* _Exercise description_:
Go through the material below and copy each line exactly.

* _Entries shown_:
▬▬▬
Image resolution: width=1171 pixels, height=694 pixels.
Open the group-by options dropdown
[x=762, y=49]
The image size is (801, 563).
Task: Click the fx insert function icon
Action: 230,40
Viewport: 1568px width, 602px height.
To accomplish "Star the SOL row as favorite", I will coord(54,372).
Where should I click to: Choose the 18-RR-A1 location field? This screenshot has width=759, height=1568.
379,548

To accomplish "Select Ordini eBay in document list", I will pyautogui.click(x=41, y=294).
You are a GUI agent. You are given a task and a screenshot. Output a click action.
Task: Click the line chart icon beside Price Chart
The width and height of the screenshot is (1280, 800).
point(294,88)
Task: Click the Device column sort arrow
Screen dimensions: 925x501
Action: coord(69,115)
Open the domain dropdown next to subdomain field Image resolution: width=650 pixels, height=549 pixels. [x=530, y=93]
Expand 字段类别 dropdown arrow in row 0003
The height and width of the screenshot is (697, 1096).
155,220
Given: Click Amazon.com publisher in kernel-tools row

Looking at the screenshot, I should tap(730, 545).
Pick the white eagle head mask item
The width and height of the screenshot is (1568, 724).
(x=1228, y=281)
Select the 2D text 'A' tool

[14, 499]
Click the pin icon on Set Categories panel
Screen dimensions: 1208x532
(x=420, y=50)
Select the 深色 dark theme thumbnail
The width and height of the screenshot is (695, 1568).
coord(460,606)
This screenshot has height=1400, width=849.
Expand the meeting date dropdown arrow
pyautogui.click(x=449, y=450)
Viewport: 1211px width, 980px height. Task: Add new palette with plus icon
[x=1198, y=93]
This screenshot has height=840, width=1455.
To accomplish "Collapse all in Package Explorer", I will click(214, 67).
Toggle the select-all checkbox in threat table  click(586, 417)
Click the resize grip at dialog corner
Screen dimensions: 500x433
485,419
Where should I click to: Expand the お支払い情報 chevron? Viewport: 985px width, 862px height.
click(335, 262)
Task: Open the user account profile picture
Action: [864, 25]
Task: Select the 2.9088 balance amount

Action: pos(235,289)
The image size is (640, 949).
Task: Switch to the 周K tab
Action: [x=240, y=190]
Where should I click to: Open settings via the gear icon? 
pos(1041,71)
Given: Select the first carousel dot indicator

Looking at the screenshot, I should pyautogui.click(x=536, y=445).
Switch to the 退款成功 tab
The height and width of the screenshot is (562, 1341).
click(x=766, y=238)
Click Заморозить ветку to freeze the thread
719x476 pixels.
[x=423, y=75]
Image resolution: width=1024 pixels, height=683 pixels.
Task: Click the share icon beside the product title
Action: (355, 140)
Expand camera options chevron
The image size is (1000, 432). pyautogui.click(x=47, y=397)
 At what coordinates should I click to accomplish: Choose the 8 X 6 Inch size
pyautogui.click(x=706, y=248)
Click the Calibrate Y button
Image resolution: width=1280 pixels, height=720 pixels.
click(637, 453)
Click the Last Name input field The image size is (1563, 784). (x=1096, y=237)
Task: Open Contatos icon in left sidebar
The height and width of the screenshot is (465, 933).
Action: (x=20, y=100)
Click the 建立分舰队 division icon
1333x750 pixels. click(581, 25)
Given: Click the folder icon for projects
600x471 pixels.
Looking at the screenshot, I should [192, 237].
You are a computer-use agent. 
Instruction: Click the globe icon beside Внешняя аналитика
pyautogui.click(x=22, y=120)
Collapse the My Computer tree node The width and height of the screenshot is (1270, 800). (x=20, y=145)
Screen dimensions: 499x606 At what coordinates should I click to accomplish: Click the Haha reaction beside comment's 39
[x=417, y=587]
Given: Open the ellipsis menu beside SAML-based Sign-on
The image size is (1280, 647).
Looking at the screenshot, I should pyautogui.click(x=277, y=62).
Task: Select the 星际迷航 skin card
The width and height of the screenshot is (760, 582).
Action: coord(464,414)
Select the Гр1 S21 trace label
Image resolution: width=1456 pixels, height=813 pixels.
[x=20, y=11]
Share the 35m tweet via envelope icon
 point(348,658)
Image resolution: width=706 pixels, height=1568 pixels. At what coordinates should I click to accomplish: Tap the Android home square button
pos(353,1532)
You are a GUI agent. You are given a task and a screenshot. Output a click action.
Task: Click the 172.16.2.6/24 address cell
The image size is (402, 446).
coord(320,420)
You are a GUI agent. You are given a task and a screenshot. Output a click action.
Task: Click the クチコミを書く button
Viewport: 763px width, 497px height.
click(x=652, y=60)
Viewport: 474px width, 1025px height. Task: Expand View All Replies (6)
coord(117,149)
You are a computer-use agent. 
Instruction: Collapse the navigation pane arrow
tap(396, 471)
▬▬▬
* _Answer area_:
Image resolution: width=1171 pixels, height=694 pixels.
Open the group-by options dropdown
[x=762, y=49]
The image size is (801, 563).
Task: Click the fx insert function icon
Action: 230,40
Viewport: 1568px width, 602px height.
To accomplish "Star the SOL row as favorite", I will coord(54,372).
Where should I click to: Choose the 18-RR-A1 location field? This screenshot has width=759, height=1568.
379,548

To accomplish "Select Ordini eBay in document list", I will pyautogui.click(x=41, y=294).
You are a GUI agent. You are given a task and a screenshot. Output a click action.
Task: Click the line chart icon beside Price Chart
The width and height of the screenshot is (1280, 800).
point(294,88)
Task: Click the Device column sort arrow
Screen dimensions: 925x501
Action: coord(69,115)
Open the domain dropdown next to subdomain field Image resolution: width=650 pixels, height=549 pixels. [x=530, y=93]
Expand 字段类别 dropdown arrow in row 0003
The height and width of the screenshot is (697, 1096).
155,220
Given: Click Amazon.com publisher in kernel-tools row

Looking at the screenshot, I should tap(730, 545).
Pick the white eagle head mask item
The width and height of the screenshot is (1568, 724).
(x=1228, y=281)
Select the 2D text 'A' tool

[14, 499]
Click the pin icon on Set Categories panel
Screen dimensions: 1208x532
(x=420, y=50)
Select the 深色 dark theme thumbnail
The width and height of the screenshot is (695, 1568).
coord(460,606)
This screenshot has height=1400, width=849.
Expand the meeting date dropdown arrow
pyautogui.click(x=449, y=450)
Viewport: 1211px width, 980px height. Task: Add new palette with plus icon
[x=1198, y=93]
This screenshot has height=840, width=1455.
To accomplish "Collapse all in Package Explorer", I will click(214, 67).
Toggle the select-all checkbox in threat table  click(586, 417)
Click the resize grip at dialog corner
Screen dimensions: 500x433
485,419
Where should I click to: Expand the お支払い情報 chevron? Viewport: 985px width, 862px height.
click(335, 262)
Task: Open the user account profile picture
Action: [864, 25]
Task: Select the 2.9088 balance amount

Action: pos(235,289)
The image size is (640, 949).
Task: Switch to the 周K tab
Action: [x=240, y=190]
Where should I click to: Open settings via the gear icon? 
pos(1041,71)
Given: Select the first carousel dot indicator

Looking at the screenshot, I should pyautogui.click(x=536, y=445).
Switch to the 退款成功 tab
The height and width of the screenshot is (562, 1341).
click(x=766, y=238)
Click Заморозить ветку to freeze the thread
719x476 pixels.
[x=423, y=75]
Image resolution: width=1024 pixels, height=683 pixels.
Task: Click the share icon beside the product title
Action: (355, 140)
Expand camera options chevron
The image size is (1000, 432). pyautogui.click(x=47, y=397)
 At what coordinates should I click to accomplish: Choose the 8 X 6 Inch size
pyautogui.click(x=706, y=248)
Click the Calibrate Y button
Image resolution: width=1280 pixels, height=720 pixels.
click(637, 453)
Click the Last Name input field The image size is (1563, 784). (x=1096, y=237)
Task: Open Contatos icon in left sidebar
The height and width of the screenshot is (465, 933).
Action: (x=20, y=100)
Click the 建立分舰队 division icon
1333x750 pixels. click(581, 25)
Given: Click the folder icon for projects
600x471 pixels.
Looking at the screenshot, I should [192, 237].
You are a computer-use agent. 
Instruction: Click the globe icon beside Внешняя аналитика
pyautogui.click(x=22, y=120)
Collapse the My Computer tree node The width and height of the screenshot is (1270, 800). (x=20, y=145)
Screen dimensions: 499x606 At what coordinates should I click to accomplish: Click the Haha reaction beside comment's 39
[x=417, y=587]
Given: Open the ellipsis menu beside SAML-based Sign-on
The image size is (1280, 647).
Looking at the screenshot, I should pyautogui.click(x=277, y=62).
Task: Select the 星际迷航 skin card
The width and height of the screenshot is (760, 582).
Action: coord(464,414)
Select the Гр1 S21 trace label
Image resolution: width=1456 pixels, height=813 pixels.
[x=20, y=11]
Share the 35m tweet via envelope icon
 point(348,658)
Image resolution: width=706 pixels, height=1568 pixels. At what coordinates should I click to accomplish: Tap the Android home square button
pos(353,1532)
You are a GUI agent. You are given a task and a screenshot. Output a click action.
Task: Click the 172.16.2.6/24 address cell
The image size is (402, 446).
coord(320,420)
You are a GUI agent. You are given a task and a screenshot. Output a click action.
Task: Click the クチコミを書く button
Viewport: 763px width, 497px height.
click(x=652, y=60)
Viewport: 474px width, 1025px height. Task: Expand View All Replies (6)
coord(117,149)
You are a computer-use agent. 
Instruction: Collapse the navigation pane arrow
tap(396, 471)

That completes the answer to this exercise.